Utilisée pour les chlorophénols

La fréquence et la puissance ainsi que le temps d'application doivent être bien contrôlées

Méthode 3550 de l'EPA

Par solvant sous pression (PSE ou ASE)

Extraction liquide/solide avec un solvant porté à haute température (100°C) et haute pression (100bars)

Très bon rendement d'extraction et réduction du temps d'extraction et du volume de solvants

Par micro-ondes (MAE)

Extraction qui repose sur l'interaction onde-matière.

La température, le temps et la puissance du micro-onde doivent être maîtrisés.

Il existe des systèmes ouverts ou fermés.

Par un fluide supercritique (EFS)

Extraction d'un soluté du sol en utilisant un fluide supercritique comme solvant d'extraction.

Le dioxyde de carbone (CO2) supercritique est le fluide le plus utilisé car non toxique et inerte chimiquement. Lors de l'extraction, les conditions d'utilisation du dioxyde de carbone supercritique sont au-dessus de ses points critiques (température critique 31°C et pression critique 74 bars).

Pour les ETM, l'extraction totale se fait par minéralisation par attaques acides. Selon le protocole suivi, l'acide nitrique, un mélange d'acide fluorhydrique et d'acide perchlorique ou l'eau régale est utilisé. Cette extraction peut se faire en milieu ouvert ou fermé à chaud (150°C) (utilisation possible du micro-ondes). Si des ETM volatils sont étudiés, il est préférable de travailler en milieu fermé afin d'éviter les pertes de volatilisation (ex : Hg, As...).

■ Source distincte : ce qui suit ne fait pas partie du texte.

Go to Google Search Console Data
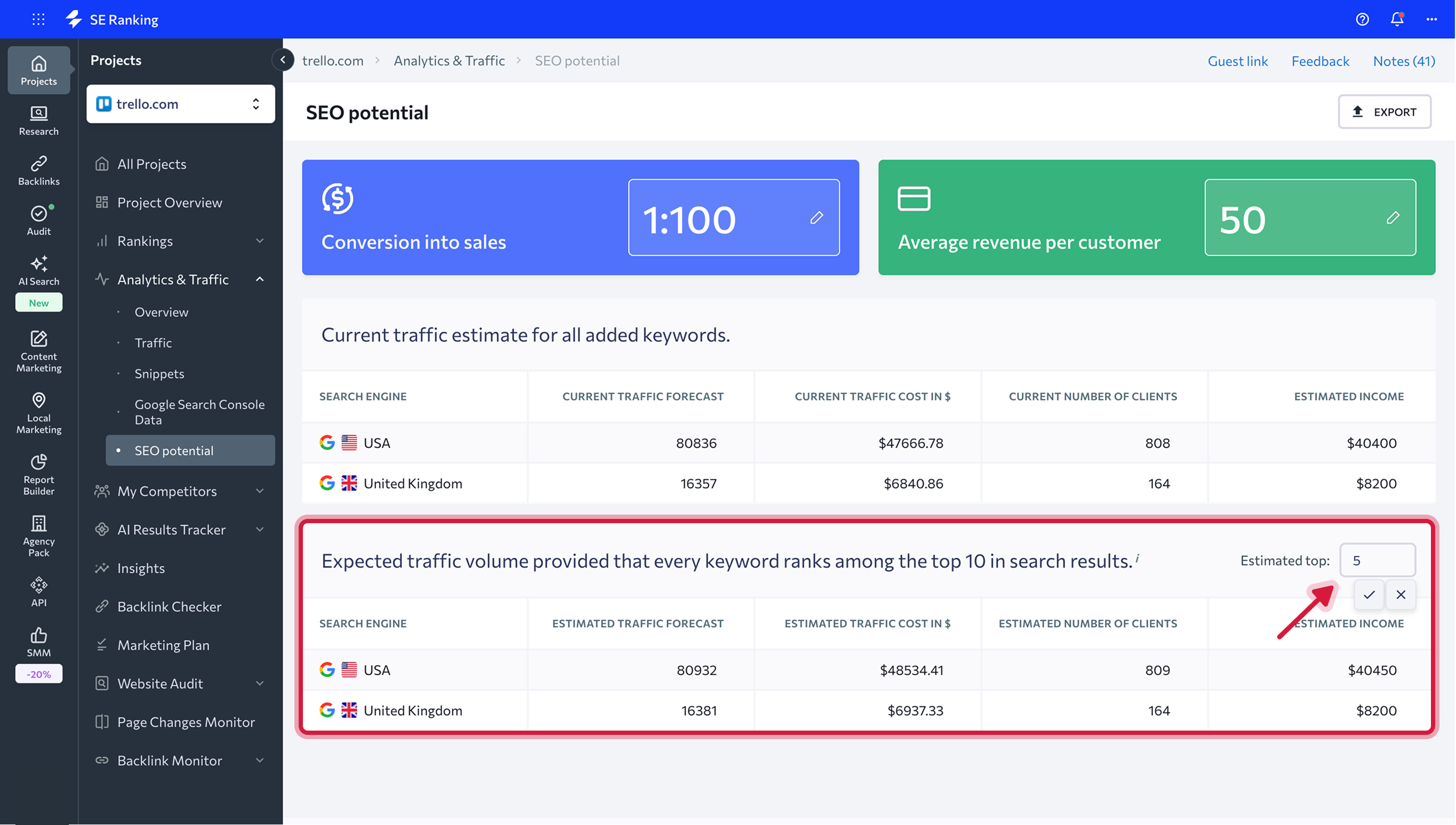 coord(199,412)
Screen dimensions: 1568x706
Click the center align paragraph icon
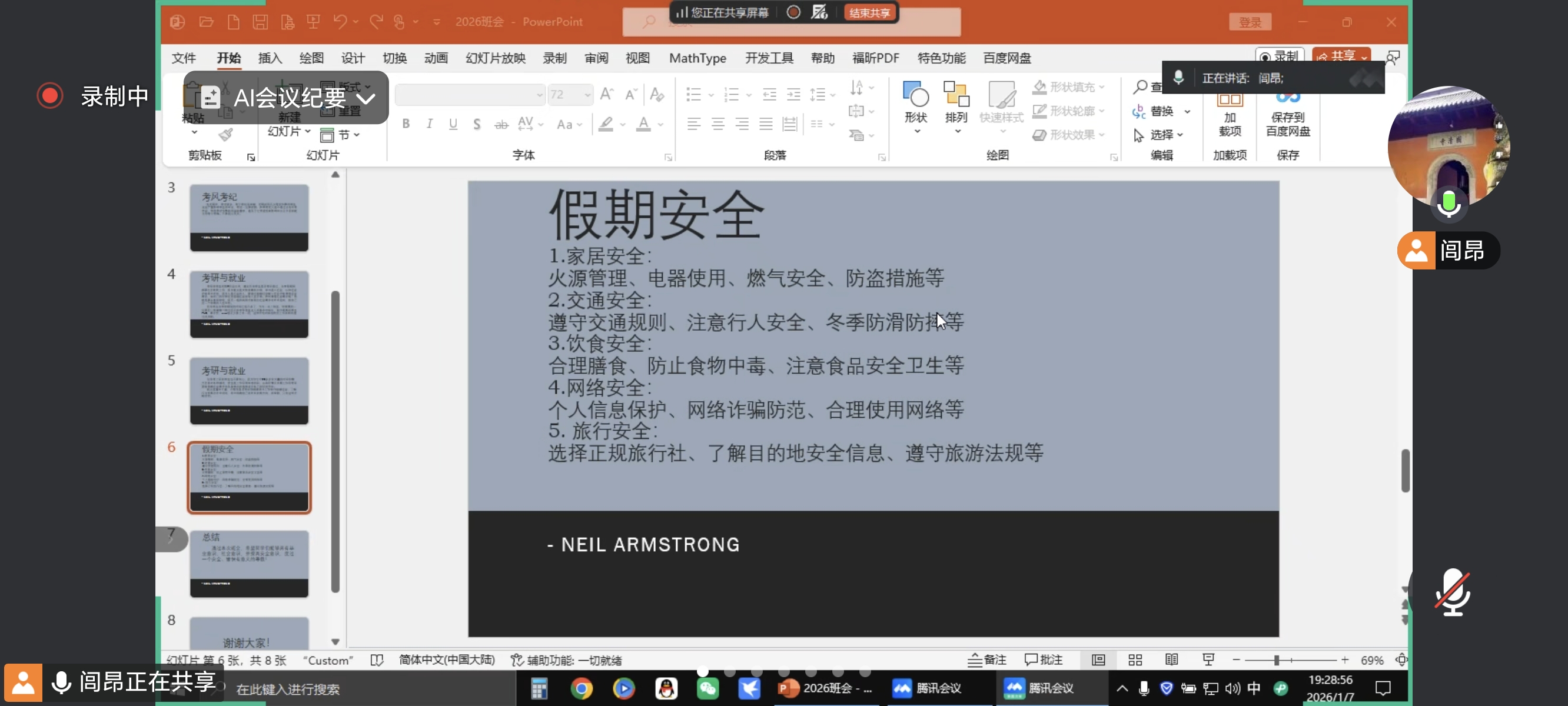click(x=717, y=124)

Concernant les extractions chimiques séquentielles, cette notion a déjà été abordée ; se référer au paragraphe 5.2.2.

L'extraction de composés organiques ou métalliques est une étape importante car il peut y avoir une perte des composés à cette étape. Il est donc nécessaire d'évaluer le pourcentage d'extraction de la méthode choisie.

La purification a pour but d'éliminer les substances co-extraites avec les molécules recherchées qui peuvent interférer dans les dosages et détériorer les colonnes chromatographiques La méthode utilisée dépend de la nature du polluant et des constituants de l'échantillon co-extrait. Il s'agit le plus souvent d'une chromatographie d'adsorption sur alumine, silice ou Forisil (BRGM, 2001).

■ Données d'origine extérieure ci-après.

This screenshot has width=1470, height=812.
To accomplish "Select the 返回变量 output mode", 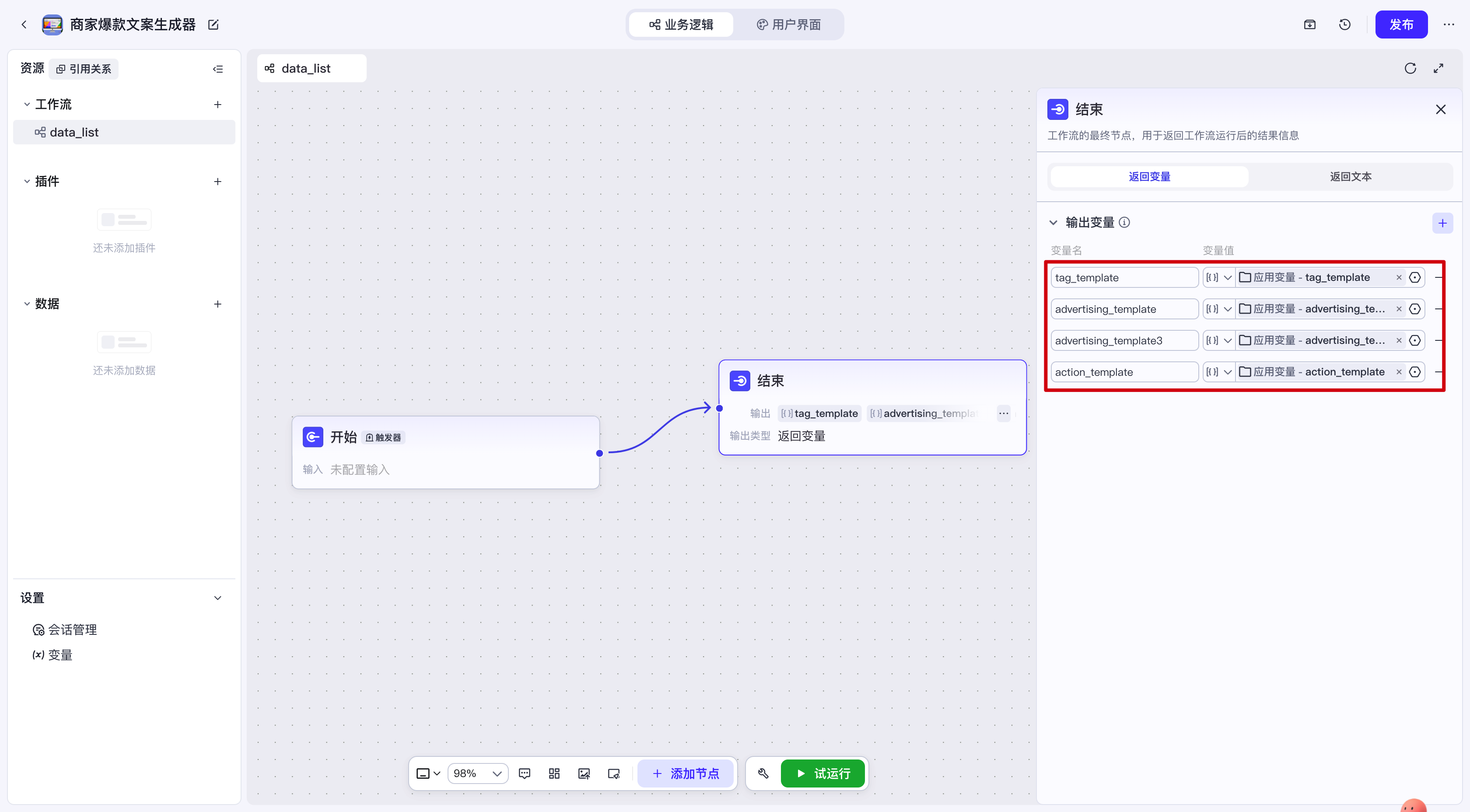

La concentration des extraits se fait par évaporation du solvant. Cette étape doit se faire avec précaution afin de limiter la volatilisation des polluants.

b) Techniques analytiques

Les analyses réalisées au laboratoire sont groupées par familles de produits, organiques d'une part, et minéraux d'autre part.

Étude des polluants organiques

La séparation des composés organiques s'effectue généralement par chromatographie, liquide (CL ou HPLC, high performance liquid chromatography) ou gazeuse (GC ou CPG).

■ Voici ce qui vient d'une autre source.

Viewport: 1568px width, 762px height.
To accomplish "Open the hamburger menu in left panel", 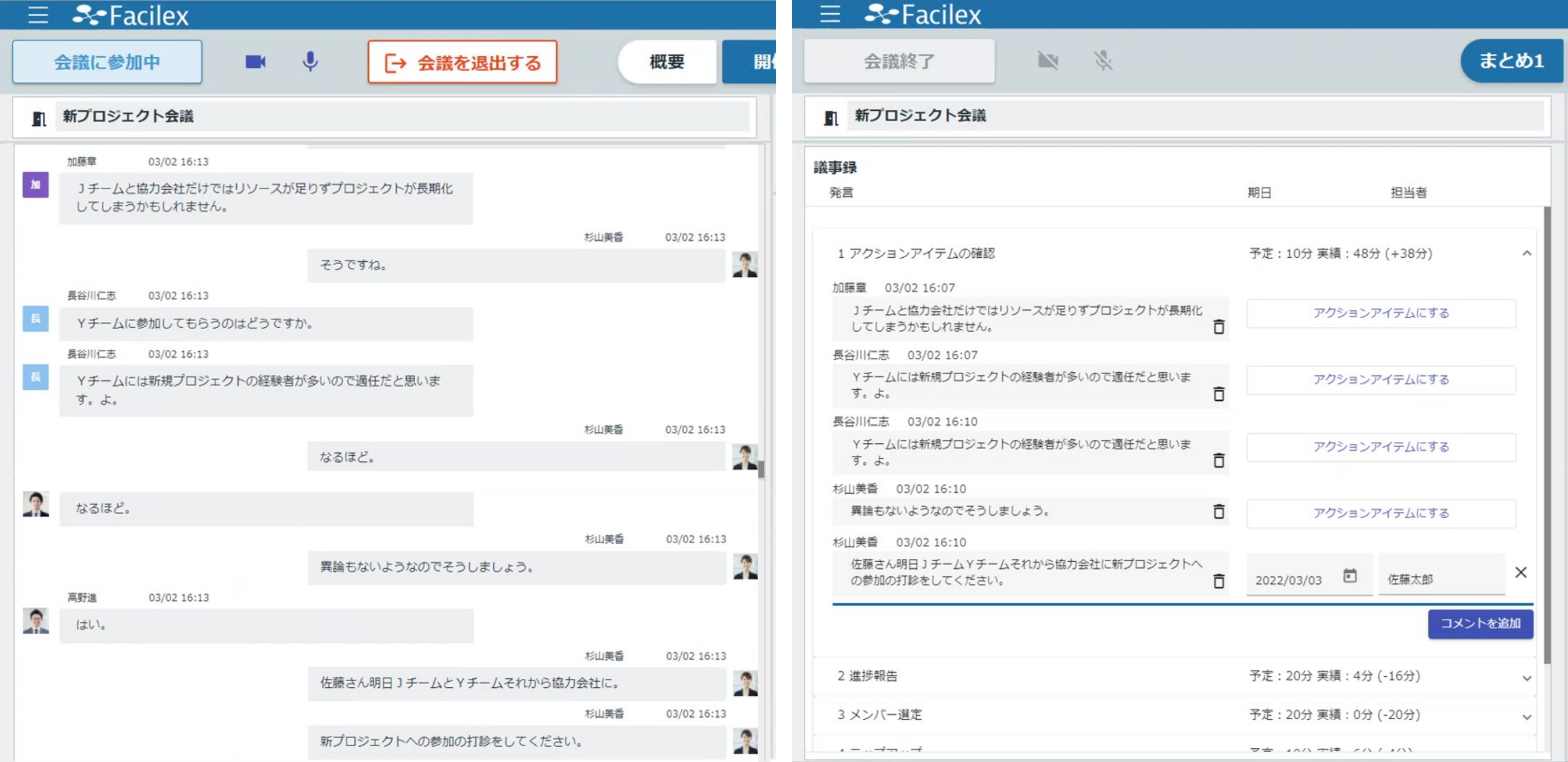I will 38,14.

Cette technique permet de séparer les constituants d'un mélange en se basant sur les différences d'affinité entre la phase mobile et la phase stationnaire. Le chromatogramme est obtenu et traduit la variation du soluté dans l'éluant en fonction du temps.

Selon les techniques, la phase stationnaire sera solide ou fluide, et la phase mobile toujours fluide (liquide ou gaz).

La chromatographie en phase gazeuse permet de séparer des composés relativement volatils au travers d'une colonne contenant une phase stationnaire par élution à l'aide d'un gaz vecteur (hélium, azote).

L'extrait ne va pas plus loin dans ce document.